=== Qué hacer ===
Según el fragmento sobre el arte y el capitalismo, ¿quiénes forman el grupo minúsculo que acumula el poder y los recursos extraídos de los deseos de la mayoría? Enuméralos todos.

=== Fragmento ===

Por la misma evolución del arte queda claro, sobre todo desde el giro conceptual, que traducir tiempo de trabajo a valor de cambio es muy complejo. Hay algo subversivo en cómo el arte desafía toda ecuación. Ahora bien, con independencia del escaso volumen de dinero que mueve la compraventa, resulta evidente que el sistema del arte está atravesado por los mismos axiomas subjetivos que reproducen el capital. De hecho, el arte tiene un lugar privilegiado en esta última fase del capitalismo, y no sólo por su conexión con el turismo o su capacidad para crear seguridad en un mercado agotado de especulación, sino —y sobre todo— por cómo un grupo minúsculo de coleccionistas, artistas, galeristas y otrxs agentes acumulan el poder y los recursos que extraen de los deseos de la mayoría. En este caso, como siempre, los privilegios de unos pocos no dependen de otra cosa que de la desposesión del resto. La defensa del statu quo, al querer clausurar la discusión sobre el valor del arte por la vía de su inefabilidad, al reproducir una situación sin salida, tiene el signo de una proclama antiigualitaria, en realidad no muy distinta de la que últimamente reúne en la avenida 9 de Julio a personas contrarias al papel del Estado como árbitro entre el mercado y el interés personal.

Sin embargo, ocurre que desde marzo un virus con menos neuronas pero más agencia que el mismísimo Lenin, de golpe ha despertado la conciencia de trabajadores y trabajadoras. La crisis que viene ha terminado de propiciar que no entiendan cómo es posible que, a pesar de la dedicación, la fatiga, la ansiedad y la depresión que es efecto de la autoexplotación, sean incapaces de pagar las cuentas a fin de mes. Para ellxs, que en algunos casos se han llegado a endeudar para continuar su formación indefinida, el “más allá de la miseria” ha dejado de ser concebible. En esta coyuntura, lo que está en juego es la supervivencia en el sentido más material, el librarse o no del fatal juego de dejar morir y no hacer vivir que inspira la necropolítica contemporánea.

Datos de origen:

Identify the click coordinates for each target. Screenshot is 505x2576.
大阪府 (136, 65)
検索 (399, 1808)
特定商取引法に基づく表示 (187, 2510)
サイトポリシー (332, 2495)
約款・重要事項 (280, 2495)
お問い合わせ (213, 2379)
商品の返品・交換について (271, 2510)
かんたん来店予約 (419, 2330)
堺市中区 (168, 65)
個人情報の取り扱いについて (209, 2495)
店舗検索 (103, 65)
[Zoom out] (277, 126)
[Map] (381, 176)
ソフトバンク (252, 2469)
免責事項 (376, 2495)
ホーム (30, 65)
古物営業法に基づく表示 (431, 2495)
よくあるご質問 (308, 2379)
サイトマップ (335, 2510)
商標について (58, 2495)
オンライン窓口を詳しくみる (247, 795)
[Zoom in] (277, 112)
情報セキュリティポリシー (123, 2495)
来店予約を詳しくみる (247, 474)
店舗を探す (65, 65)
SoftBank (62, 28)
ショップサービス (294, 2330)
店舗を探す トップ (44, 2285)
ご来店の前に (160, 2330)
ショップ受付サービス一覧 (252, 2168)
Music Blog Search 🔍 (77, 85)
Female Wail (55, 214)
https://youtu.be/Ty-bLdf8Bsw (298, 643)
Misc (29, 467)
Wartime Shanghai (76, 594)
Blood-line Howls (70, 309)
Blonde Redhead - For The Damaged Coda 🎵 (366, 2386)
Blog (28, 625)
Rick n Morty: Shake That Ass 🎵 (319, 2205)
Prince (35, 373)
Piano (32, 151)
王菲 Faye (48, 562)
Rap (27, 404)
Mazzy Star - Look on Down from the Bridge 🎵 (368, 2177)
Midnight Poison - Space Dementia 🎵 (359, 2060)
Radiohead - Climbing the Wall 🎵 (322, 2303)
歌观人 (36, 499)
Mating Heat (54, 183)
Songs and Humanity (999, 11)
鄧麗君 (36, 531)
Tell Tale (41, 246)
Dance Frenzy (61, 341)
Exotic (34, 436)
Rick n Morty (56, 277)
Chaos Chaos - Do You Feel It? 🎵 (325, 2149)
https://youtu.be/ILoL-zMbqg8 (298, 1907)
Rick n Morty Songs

=== Resultado ===
- coleccionistas
- artistas
- galeristas
- otrxs agentes